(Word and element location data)
>>>

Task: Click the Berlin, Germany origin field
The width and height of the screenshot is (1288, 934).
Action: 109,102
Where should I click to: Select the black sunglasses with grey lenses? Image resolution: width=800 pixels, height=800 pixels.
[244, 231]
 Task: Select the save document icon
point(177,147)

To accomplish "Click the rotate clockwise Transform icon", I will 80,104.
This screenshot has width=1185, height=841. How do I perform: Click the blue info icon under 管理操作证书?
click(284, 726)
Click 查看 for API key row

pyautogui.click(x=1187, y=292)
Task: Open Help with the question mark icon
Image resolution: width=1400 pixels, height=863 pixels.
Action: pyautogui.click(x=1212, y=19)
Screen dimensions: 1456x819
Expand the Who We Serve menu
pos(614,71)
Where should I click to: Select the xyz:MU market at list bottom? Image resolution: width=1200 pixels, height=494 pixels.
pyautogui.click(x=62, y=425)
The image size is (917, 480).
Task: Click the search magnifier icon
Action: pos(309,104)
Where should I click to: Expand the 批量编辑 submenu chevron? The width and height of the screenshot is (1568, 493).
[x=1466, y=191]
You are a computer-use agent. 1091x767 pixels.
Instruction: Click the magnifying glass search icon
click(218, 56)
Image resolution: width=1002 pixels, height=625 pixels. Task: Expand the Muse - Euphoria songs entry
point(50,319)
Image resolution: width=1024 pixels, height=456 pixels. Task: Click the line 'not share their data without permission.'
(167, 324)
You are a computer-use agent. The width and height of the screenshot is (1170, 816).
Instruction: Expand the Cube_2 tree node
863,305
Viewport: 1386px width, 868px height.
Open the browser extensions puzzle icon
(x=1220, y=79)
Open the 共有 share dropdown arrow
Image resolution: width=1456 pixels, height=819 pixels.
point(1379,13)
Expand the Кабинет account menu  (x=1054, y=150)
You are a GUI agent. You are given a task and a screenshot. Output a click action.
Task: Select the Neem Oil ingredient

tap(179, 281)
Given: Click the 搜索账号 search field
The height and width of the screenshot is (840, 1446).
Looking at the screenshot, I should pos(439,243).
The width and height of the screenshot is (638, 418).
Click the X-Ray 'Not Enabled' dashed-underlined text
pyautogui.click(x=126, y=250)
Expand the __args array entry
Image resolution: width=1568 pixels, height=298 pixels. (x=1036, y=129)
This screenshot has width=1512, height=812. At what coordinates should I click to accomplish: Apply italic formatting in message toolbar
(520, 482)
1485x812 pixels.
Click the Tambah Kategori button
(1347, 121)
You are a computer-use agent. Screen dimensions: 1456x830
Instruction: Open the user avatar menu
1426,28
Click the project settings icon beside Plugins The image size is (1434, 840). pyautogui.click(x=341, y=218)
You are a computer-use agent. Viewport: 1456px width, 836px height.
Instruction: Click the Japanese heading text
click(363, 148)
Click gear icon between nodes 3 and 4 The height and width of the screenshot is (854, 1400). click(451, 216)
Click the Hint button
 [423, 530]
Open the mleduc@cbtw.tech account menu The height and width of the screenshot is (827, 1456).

<<<

## [WHAT THE TASK ASKS]
Gather every line in the records above that contains the word "Viewport", treating uppercase and lowercase as different.

## [EXERCISE ANSWER]
Viewport: 1386px width, 868px height.
You are a computer-use agent. Viewport: 1456px width, 836px height.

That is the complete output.